- **TEXT PROVIDED**:
——————
Wednesday, November 30, 2016

Little Cow Creek, Arkansas Ozarks between Fort Douglas and Limestone

11/30/2016 - Little Cow Creek

GPS Coordinates: (Latitude, Longitude, Elevation)  
  Parking Location: 35.72578   -93.28148,  1318 ft.
  Bluffline break (east): 35.73007 -93.28952,  951 ft.  
  Little Cow Falls (5 Waterfalls): 35.72959 -93.28977,  961 ft. 
  Elsie Falls: 35.72975 -93.29030,  1016 ft.
  Norman Falls: 35.72983 -93.29095,  1053 ft.
  Cincinnati Freedom Falls: 35.72676 -93.28989,  995 ft.
  Little Cow Creek Cascade: 35.72624 -93.29025,  1006 ft.
  Falls #5: 35.72219 -93.29110  1118 ft.
  Falls #6: 35.72606 -93.29034,  1009 ft.  
  Bluffline Break (west): 35.72847 -93.28967,  968 ft.
  Queenie Falls: 35.72816 -93.28943,  968 ft.
  Falls #8:  35.72797   -93.28817,  1076 ft.
  Falls #9:  35.72986   -93.29051,  1029 ft.

Pet Friendly: Dogs off leash should be OK. If your dog needs to be on a leash, it is doable but difficult because this is all bushwhack. There are some steep
bluffline breaks.

Motorcycle Friendly: No, not at all friendly to your big bike. The parking
location is several miles down dirt roads.

Hiking Statistics: The Little Cow Creek watershed is just over 1100 feet elevation change from top to bottom.  Today I hiked 2.9 miles with a highest-to-lowest difference of only 423 feet. Due to the ruggedness of the terrain and the box canyon between Little Cow Falls and Cincinnati Freedom Falls, there were several climbs down below blufflines and back up.  This is a rugged area, and the bluffline breaks are somewhat steep, but manageable if you are careful. There are no trails, but it is relatively easy bushwhacking in most areas.  Overall, I would rate this a moderate bushwhack.  Even stopping often to take in the scenery and take photos, I finished the hike in only 2.5 hours.

GPS files (.gpx format) - maps with GPS tracks are at the bottom of this post
  Cow Creek area waypoints
  Little Cow Creek track 11/30/2016

Cincinnati Freedom Falls
I have only made a half dozen hikes into the Cow Creek Basin (Cow Creek, Middle Cow Creek, and Little Cow Creek), but it is becoming one of my favorite areas.  This was actually the third time I have hiked the Little Cow Creek valley.  When I first put it on my hiking radar screen, it was virtually a complete unknown.  I had seen a photo of Little Cow Falls that John Moore had put on Google Maps many years ago, and a more recent photo from Dan Nash.  But I searched extensively, and that was all I could find.  Little Cow Falls is close to the mouth of the drainage, less than a half mile from where it flows into Cow Creek.  My research turned up absolutely nothing on the rest of this rather large drainage.  On my first visit a month ago, we were in the longest dry spell I have seen in the 25 years I have lived here.  I was in the mode then of just exploring and looking for areas where waterfalls would be after we finally got some rain and got the groundwater back to normal levels.
——————
- **EXCERPTED DATA**:
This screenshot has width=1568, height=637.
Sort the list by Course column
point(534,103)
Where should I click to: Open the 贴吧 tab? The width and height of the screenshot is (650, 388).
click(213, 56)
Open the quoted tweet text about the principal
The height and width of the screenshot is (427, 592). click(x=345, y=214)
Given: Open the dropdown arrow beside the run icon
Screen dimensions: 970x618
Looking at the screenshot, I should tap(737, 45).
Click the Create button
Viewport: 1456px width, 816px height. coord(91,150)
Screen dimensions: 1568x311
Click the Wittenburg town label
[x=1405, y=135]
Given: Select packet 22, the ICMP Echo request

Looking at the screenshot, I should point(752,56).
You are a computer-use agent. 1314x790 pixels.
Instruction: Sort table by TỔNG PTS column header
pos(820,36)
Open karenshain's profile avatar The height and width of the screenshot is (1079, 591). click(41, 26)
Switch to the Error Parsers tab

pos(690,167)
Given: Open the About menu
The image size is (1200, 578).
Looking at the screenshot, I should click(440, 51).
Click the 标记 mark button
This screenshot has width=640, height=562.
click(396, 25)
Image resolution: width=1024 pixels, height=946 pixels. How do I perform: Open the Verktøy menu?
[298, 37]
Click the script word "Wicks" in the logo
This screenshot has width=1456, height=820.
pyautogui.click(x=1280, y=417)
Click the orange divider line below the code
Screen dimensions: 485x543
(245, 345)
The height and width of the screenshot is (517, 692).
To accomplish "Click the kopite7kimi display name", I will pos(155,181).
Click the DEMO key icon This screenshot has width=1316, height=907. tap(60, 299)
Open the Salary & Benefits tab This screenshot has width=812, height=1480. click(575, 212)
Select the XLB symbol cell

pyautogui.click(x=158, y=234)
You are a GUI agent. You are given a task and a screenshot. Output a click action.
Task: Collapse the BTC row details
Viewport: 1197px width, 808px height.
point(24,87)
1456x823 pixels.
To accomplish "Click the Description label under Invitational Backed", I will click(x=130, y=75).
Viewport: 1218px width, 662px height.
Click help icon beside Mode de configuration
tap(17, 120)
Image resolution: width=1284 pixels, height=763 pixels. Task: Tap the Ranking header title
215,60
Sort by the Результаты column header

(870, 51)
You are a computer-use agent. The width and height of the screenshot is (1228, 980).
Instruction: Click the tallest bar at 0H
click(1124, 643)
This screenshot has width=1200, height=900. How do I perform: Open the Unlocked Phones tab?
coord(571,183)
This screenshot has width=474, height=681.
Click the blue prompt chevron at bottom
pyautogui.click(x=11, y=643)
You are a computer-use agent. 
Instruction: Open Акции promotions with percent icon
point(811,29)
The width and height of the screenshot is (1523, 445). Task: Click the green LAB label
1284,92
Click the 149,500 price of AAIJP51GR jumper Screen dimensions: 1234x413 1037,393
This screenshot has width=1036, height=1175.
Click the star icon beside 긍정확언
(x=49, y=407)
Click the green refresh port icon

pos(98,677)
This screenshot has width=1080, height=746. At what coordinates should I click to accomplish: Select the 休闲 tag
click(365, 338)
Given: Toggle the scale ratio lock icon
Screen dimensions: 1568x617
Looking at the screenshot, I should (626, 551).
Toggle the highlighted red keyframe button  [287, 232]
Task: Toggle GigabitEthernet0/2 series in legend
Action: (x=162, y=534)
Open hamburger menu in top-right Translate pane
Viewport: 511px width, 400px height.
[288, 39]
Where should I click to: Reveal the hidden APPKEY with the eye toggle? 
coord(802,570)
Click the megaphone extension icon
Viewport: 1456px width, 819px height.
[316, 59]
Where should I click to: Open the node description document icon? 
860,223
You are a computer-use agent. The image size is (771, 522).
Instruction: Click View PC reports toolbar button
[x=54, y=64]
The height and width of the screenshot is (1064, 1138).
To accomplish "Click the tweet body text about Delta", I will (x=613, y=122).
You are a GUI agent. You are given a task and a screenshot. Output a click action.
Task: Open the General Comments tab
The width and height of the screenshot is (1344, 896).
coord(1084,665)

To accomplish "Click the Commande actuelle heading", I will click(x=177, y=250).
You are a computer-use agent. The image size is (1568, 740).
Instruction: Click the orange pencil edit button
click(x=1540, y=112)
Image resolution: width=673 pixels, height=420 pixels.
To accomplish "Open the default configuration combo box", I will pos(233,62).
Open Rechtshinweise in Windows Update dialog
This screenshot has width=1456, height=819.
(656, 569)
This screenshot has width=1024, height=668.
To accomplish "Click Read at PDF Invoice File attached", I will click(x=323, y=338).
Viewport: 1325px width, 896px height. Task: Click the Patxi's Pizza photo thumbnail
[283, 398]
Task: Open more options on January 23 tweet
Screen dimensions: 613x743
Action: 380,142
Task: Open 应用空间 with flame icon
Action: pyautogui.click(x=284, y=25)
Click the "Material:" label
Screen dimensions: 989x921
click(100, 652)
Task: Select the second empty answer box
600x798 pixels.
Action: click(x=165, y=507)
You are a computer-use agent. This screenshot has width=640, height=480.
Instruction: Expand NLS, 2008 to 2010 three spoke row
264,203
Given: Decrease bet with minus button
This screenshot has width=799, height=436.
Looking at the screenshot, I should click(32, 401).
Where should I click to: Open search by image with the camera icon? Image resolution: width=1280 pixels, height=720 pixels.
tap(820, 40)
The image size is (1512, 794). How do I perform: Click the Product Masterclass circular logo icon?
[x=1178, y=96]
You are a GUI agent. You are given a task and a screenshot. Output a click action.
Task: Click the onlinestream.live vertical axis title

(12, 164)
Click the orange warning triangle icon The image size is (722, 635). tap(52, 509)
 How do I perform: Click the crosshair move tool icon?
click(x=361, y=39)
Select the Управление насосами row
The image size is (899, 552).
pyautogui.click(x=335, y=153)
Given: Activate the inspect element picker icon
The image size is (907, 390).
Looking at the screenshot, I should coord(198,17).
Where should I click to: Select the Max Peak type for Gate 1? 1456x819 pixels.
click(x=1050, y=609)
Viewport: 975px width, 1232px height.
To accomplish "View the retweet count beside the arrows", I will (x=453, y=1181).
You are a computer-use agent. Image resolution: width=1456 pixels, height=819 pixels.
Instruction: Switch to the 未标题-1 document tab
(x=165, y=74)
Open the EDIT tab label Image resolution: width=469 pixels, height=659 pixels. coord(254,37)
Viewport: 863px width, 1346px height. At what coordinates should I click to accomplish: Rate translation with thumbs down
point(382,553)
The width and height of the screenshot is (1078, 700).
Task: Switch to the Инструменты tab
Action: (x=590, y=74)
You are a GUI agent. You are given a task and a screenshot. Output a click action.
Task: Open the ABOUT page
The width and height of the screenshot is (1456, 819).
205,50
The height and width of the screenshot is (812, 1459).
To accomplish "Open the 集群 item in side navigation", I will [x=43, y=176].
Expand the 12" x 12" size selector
——————
- **GIVEN EXERCISE**:
Continue the Little Cow Creek hiking post from where it stops.

- **REPLY TO THE EXERCISE**:
Little Cow Falls
On that first trip, I ended up hiking over seven miles of what I would call very difficult bushwhacking.  I hiked from the mouth of the valley all the way upstream to where the creek split into two prongs.  The main creek was almost dry at that point, so I focused on exploring that main creek segment and the major tributaries on each side.  You can see a map of that initial exploration at the bottom of this post.  While I did find a number of really nice waterfalls, or what would be nice waterfalls when there was actually some water, all of the major waterfalls were grouped in a relatively small part of the valley.  In fact, once I found the best place to drop down to Little Cow Creek, all the major water features were within a quarter mile of that point.  Additionally, the main creek actually had decent flow, which a month ago was nothing short of amazing for the depth of the drought we were in.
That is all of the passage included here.